Vom Supertalent zum Weltmeister: Vieles neu für Storl
Zürich (dpa) - „Und jetzt aus Deutschland: Daviiiiiiiiiiid Storl!“ Der Moderator des legendären Züricher Meetings begrüßte den neuen Weltmeister im Kugelstoßen so, wie man seine großen Attraktionen eben vorstellt in der Leichtathletik: mit viel Getöse und lautem Geschrei.
Noch vor einer Woche wäre Storl wohl weitgehend unbemerkt in diesen Wettkampf gegangen, aber seit er in Daegu völlig überraschend vom größten Talent zum neuen König seiner Disziplin aufgestiegen ist, hat sich für ihn vieles verändert. In Zürich ist das gut zu beobachten gewesen, obwohl der 21 Jahre alte Chemnitzer bei seinem ersten Auftritt nach dem WM-Triumph nur den fünften Platz belegte.
„Ich habe in Daegu ein bisschen mehr Selbstvertrauen getankt. Aber die Erwartungshaltung ist auch viel größer geworden“, sagte Storl in seinen gewohnt sparsamen und zurückhaltenden Worten. Die Zuschauer, Journalisten und Konkurrenten schauen auf einmal ganz genau hin, wenn er in den Ring steigt. „Die Jungs wollten eine kleine Revanche“, meinte er. Und die Reporter fragten: Nur Fünfter? Als Weltmeister?

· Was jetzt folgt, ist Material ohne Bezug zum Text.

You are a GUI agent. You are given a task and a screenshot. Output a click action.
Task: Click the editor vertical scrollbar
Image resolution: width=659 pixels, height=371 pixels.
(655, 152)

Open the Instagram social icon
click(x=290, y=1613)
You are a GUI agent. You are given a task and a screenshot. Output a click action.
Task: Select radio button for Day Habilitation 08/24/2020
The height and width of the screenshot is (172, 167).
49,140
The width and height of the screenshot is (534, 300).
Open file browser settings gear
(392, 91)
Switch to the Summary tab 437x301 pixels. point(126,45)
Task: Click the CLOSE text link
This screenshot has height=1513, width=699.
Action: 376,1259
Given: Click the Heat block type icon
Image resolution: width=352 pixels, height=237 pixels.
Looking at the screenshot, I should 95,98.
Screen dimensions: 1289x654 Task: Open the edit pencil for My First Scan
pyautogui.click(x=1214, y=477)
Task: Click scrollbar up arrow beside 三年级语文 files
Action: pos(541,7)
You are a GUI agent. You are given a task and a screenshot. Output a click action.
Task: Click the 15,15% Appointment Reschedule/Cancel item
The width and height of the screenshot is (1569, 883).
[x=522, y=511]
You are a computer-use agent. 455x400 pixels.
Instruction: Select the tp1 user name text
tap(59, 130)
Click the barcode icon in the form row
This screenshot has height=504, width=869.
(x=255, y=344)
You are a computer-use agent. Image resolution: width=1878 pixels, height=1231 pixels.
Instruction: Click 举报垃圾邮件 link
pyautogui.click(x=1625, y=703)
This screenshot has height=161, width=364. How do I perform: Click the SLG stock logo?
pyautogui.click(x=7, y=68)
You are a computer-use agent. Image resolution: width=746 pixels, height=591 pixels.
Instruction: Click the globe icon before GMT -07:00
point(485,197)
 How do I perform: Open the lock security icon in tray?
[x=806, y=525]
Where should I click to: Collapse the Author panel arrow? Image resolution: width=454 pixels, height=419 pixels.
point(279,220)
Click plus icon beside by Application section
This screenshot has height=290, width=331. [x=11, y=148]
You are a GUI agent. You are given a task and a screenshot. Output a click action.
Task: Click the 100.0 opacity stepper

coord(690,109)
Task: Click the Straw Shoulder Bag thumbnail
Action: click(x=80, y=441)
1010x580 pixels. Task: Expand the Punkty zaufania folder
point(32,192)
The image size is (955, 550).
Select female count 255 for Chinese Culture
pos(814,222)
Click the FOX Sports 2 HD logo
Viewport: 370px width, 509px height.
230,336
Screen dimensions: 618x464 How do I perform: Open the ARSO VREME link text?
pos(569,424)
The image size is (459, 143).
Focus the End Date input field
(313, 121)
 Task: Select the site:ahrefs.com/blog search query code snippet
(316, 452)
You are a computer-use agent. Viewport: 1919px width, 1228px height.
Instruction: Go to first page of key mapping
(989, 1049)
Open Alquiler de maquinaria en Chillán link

Mit 21,23 Metern legte Storl in Zürich den drittbesten Wettkampf seiner Karriere hin, nur in der Qualifikation und im Finale der WM stieß er bislang weiter. Daegu hat die Maßstäbe verrückt, aber der ehemalige Junioren-Weltrekordler geht damit ähnlich stoisch um wie mit dem medialen Überschwang nach seinem Erfolg in Südkorea. „Klar denken einige jetzt anders. Aber ich bin mit meiner Leistung zufrieden“, sagte er. „Die große Anspannung ist weg nach der WM.“
Storl möchte in dieser Saison noch beim ISTAF in Berlin (11. September), beim Werfertag in Thum und beim Länderkampf „Decanation“ in Nizza antreten. „Ziele setze ich mir jetzt aber keine mehr“, sagte er. „Ich möchte nur noch ein bisschen Spaß haben und genießen.“
Nach dem Wettkampf im Züricher Hauptbahnhof ging es damit gleich los. Storl und die anderen Athleten genehmigten sich hinter der eigens aufgebauten Mini-Arena ein Bier und stießen auf eine lange Saison an. Die Kugelstoßer pflegen untereinander ein besonderes Verhältnis. Niemand würde dem anderen freiwillig eine Medaille überlassen, aber neben aller Rivalität verbindet sie auch das Gefühl, kaum beachtet zu werden neben den Sprintern und Springern.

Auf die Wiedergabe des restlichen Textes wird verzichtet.